[CHALLENGE]: Copy the items below without changing anything. Begin at the line that contains "This screenshot has width=862, height=915." and stop after the line that contains "pyautogui.click(x=43, y=81)".
+++ SOURCE DATA +++
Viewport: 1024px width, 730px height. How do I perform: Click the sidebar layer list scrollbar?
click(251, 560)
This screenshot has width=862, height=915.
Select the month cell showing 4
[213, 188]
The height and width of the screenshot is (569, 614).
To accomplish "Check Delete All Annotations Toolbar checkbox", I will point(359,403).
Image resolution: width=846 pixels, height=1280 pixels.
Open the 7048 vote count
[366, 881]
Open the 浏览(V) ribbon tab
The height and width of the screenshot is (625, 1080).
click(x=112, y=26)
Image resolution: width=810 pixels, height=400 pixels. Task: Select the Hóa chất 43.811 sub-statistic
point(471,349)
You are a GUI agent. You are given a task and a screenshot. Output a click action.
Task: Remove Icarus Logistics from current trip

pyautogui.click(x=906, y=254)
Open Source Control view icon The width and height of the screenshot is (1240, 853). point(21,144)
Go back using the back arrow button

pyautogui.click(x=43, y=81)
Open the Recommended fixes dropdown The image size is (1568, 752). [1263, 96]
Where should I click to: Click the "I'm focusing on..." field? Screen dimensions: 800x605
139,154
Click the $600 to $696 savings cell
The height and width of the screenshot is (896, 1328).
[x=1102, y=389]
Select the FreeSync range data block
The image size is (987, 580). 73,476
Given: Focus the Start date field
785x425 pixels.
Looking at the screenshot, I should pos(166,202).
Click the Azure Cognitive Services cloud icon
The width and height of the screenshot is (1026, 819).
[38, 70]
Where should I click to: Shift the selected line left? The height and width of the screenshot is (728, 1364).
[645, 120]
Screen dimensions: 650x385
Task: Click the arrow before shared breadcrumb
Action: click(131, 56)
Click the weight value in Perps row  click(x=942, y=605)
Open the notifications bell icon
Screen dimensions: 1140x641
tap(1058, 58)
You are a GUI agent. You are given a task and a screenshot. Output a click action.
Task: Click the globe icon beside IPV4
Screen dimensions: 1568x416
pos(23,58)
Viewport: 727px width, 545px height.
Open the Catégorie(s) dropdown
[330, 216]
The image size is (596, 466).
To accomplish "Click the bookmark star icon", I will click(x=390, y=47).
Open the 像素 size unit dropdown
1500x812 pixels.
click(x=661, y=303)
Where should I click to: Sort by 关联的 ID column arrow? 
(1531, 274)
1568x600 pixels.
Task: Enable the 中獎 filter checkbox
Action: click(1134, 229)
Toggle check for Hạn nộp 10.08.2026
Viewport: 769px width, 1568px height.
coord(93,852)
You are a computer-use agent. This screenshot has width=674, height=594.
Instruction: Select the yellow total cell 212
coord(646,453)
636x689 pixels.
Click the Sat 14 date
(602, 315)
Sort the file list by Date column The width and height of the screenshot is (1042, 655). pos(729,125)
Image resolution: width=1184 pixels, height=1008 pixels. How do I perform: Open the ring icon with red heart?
+++
[FINAL RESULT]:
This screenshot has width=862, height=915.
Select the month cell showing 4
[213, 188]
The height and width of the screenshot is (569, 614).
To accomplish "Check Delete All Annotations Toolbar checkbox", I will point(359,403).
Image resolution: width=846 pixels, height=1280 pixels.
Open the 7048 vote count
[366, 881]
Open the 浏览(V) ribbon tab
The height and width of the screenshot is (625, 1080).
click(x=112, y=26)
Image resolution: width=810 pixels, height=400 pixels. Task: Select the Hóa chất 43.811 sub-statistic
point(471,349)
You are a GUI agent. You are given a task and a screenshot. Output a click action.
Task: Remove Icarus Logistics from current trip

pyautogui.click(x=906, y=254)
Open Source Control view icon The width and height of the screenshot is (1240, 853). point(21,144)
Go back using the back arrow button

pyautogui.click(x=43, y=81)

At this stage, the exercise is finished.